Problem to solve: For this exercise, the lines from the one with "900x587 pixels. Task: Click" through the final line of the data below are to be transcribed exactly, and pictures are to be skipped.

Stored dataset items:
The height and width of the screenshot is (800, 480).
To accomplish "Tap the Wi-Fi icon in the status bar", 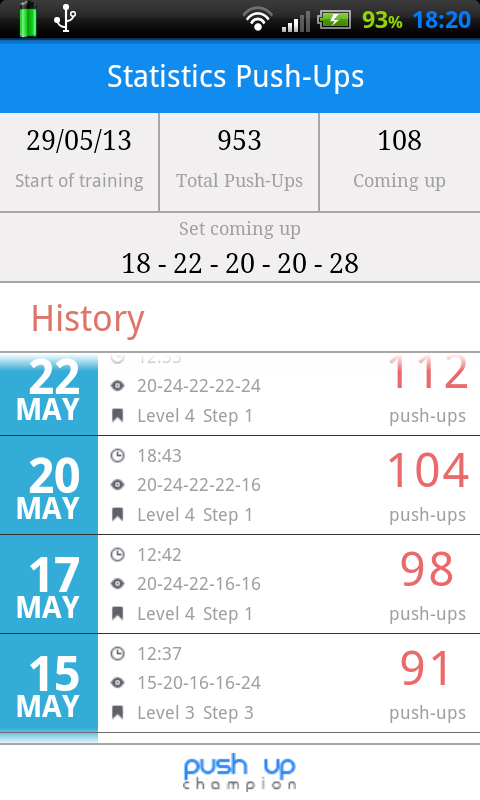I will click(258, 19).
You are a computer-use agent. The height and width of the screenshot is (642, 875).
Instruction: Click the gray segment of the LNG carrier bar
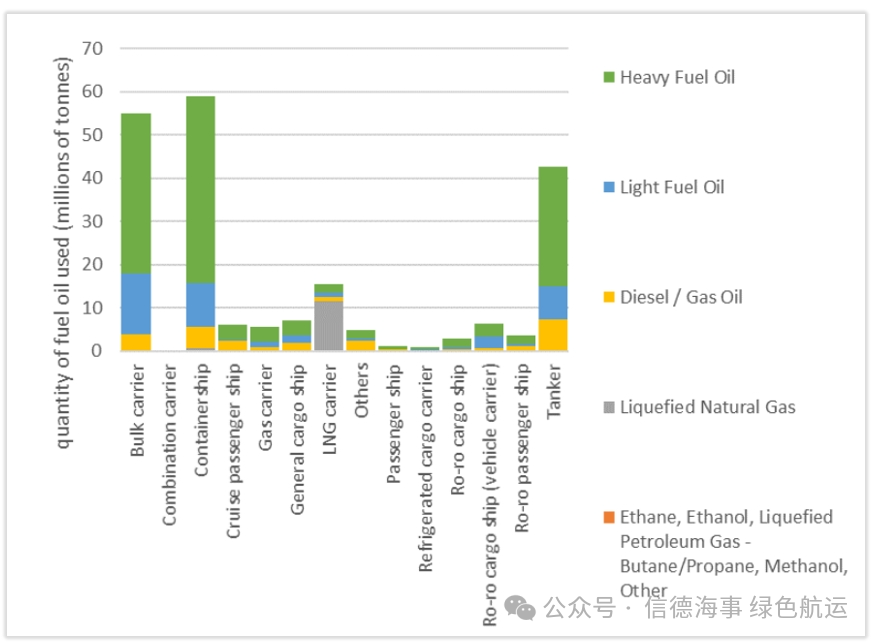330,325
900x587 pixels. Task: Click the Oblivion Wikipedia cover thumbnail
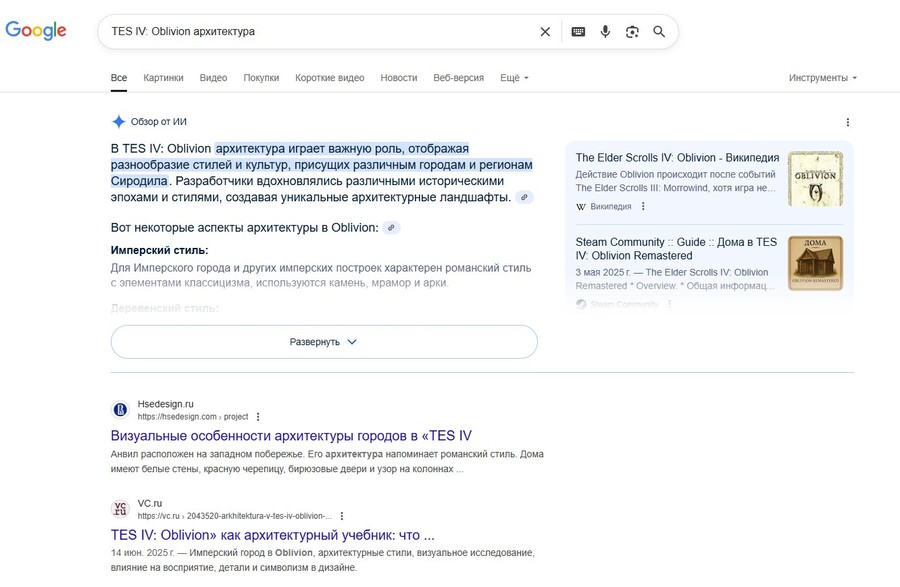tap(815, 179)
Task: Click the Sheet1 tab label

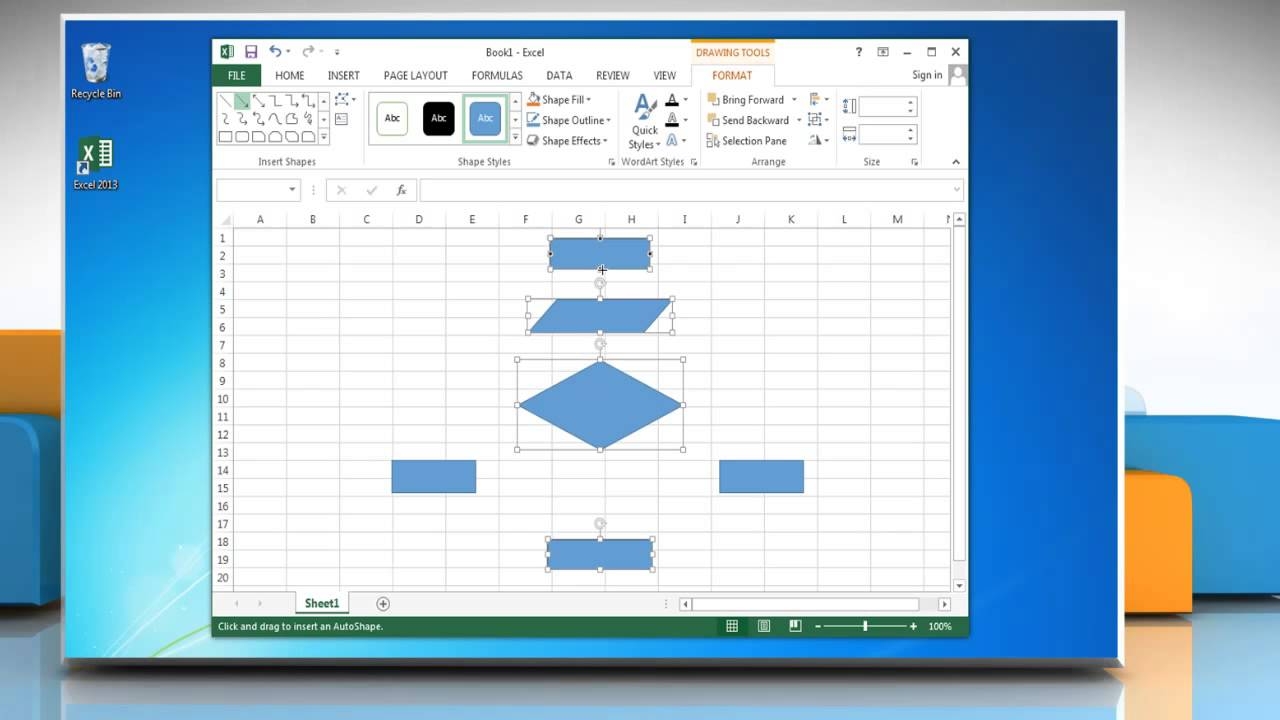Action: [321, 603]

Answer below:
900x587 pixels. Task: Click the Oblivion Wikipedia cover thumbnail
tap(815, 179)
Task: Click the Sheet1 tab label

Action: [321, 603]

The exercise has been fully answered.